I cooked up a little pasta (this is also a great opportunity for using up leftover pasta). I used fusilli (cork screws) and added it to a small pot of boiling water, probably just a large handfull of pasta, and added some salt to the water. Nine minutes later, I drained the pasta and plopped it in a small frying pan heated with a couple tablespoons of olive oil. After getting a little splattered with hot oil, I added a glob of pesto and mixed it all together until the pasta stopped cooperating. Once you get to that point, it’s time to add the eggs. I beat together 2 eggs, a glug of milk, and a dash of salt then stuck that in the pan with the pasta which I managed to get to lay flat. This whole process goes very fast. I was not quite prepared. Anyway, I cooked it sort of like a regular omelette. Once it looked good and done, I cut up some mozzarella and stuck it on one half and then attempted to fold over the other half. Then i kept the burner on as low as it would go for the mozzarella to get a little melty. I was kind of surprised how well the thing turned out! It was rather tasty! I recommend it for a brunch, served with a red chianti (though I expertly paired it with a glass of milk). If you cook up this version of the omelette, you’ll be left with a very satisfied belly and a sink full of dishes. Enjoy!

Calcio!

Obligatory photo of the actual game. Florence - violet, Parma - yellow (cheese)

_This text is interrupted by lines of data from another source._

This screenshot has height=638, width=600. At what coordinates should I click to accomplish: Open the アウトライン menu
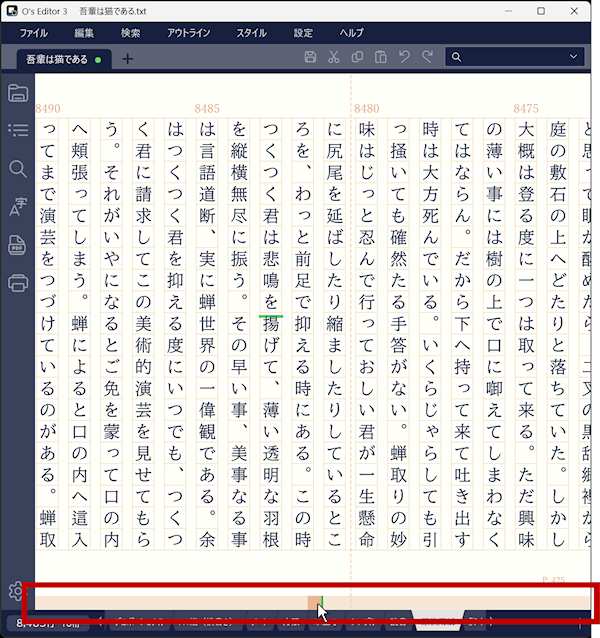tap(188, 33)
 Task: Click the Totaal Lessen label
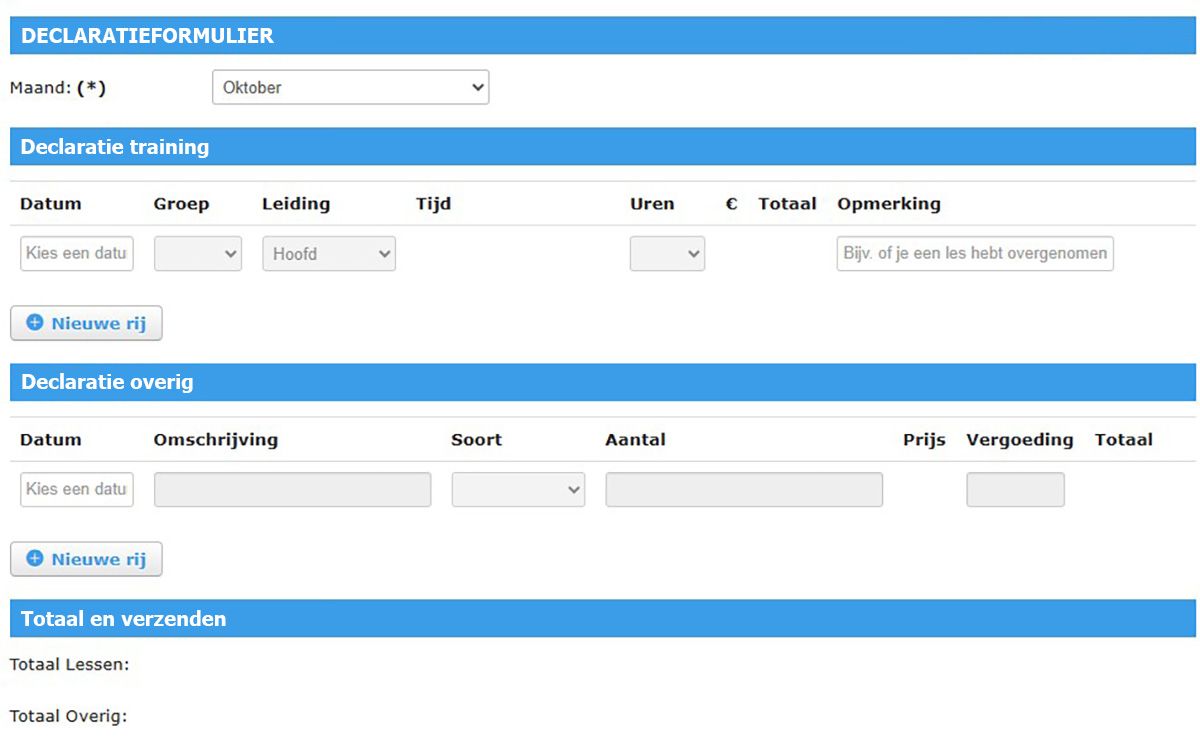tap(69, 664)
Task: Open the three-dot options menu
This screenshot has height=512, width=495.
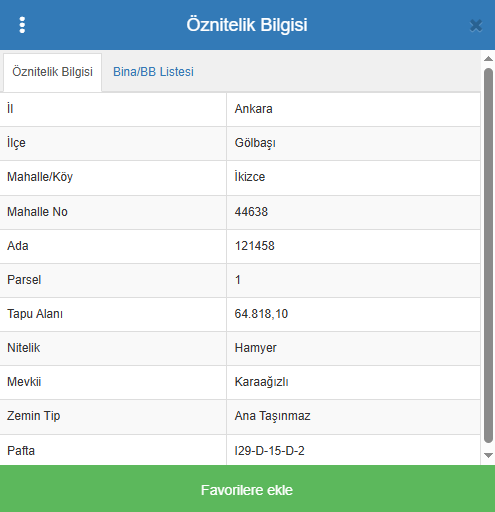Action: click(22, 25)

I went to my very first European soccer game tonight, and it was wild! The team is called Fiorentina and their color is viola. Of course, I didn’t bring anything violet to wear, so I had to go shopping for some today. I bought a light scarf that has little purple flowers on it. I wore that over a plain white t-shirt. I also got an official Fiorentina scarf that people hold up and wave during the games. So I was pretty set clothing-wise. We all bought our tickets the day before, right after class, and we got seats in the Fiesole section after the saleswoman asked if we wanted to be in the quiet or crazy area. We chose the crazy Fiesole side known for singing and chanting their way through the game. Hey, we wanted a true cultural experience. Tonight, after braving a bus ride, we were moved along from stadium gate to stadium gate in search of our section, until it became blazingly apparent we were in the right place. Our gate was already crazy. To get through to even the entrance was a series of pushing, squeezing, and praying we’d get to the other side. It made me miss the orderliness of American baseball games. Additionally, we are assigned seats in our section, but no one really goes by them. So we were supposed to be in section 5, but ended up 2 sections over. Even though we were already a half hour early to the game, pretty much all of the Fiesole section was occupied, so we moved to the outskirts. Section 7 of Fiesole ended up be much better for us. I guess it was where the slightly older crowd goes when they become too mature of the craziness, but it certainly was still a fun group of people to be around. The game was Florence vs. Parma (yes, as in parmesan cheese), and Florence ended up winning 3-0! I was happy enough that they scored, much less won the whole thing! What an exciting night!

It’s clear in this video that I can’t figure out what’s more interesting, the actual soccer players or the crowd!

This video is a mini clip of the fans singing the “Fiorentina” song. I guess it’s their equivalent of a fight song? Maybe?

In case you’re wondering, I do actually learn some things here. Today my public speaking class went to an exhibition at a museum chronicling the connection between art and money, vividly portrayed by the Medici family in Florence pretty much buying the start of the renaissance period. Anyway, my class read the book Medici Money who’s author was also the curator of the exhibition. Consequentially, the author was in town and, after some coercion from our professor, agreed to meet with my class, answer some of our questions, and sign our books!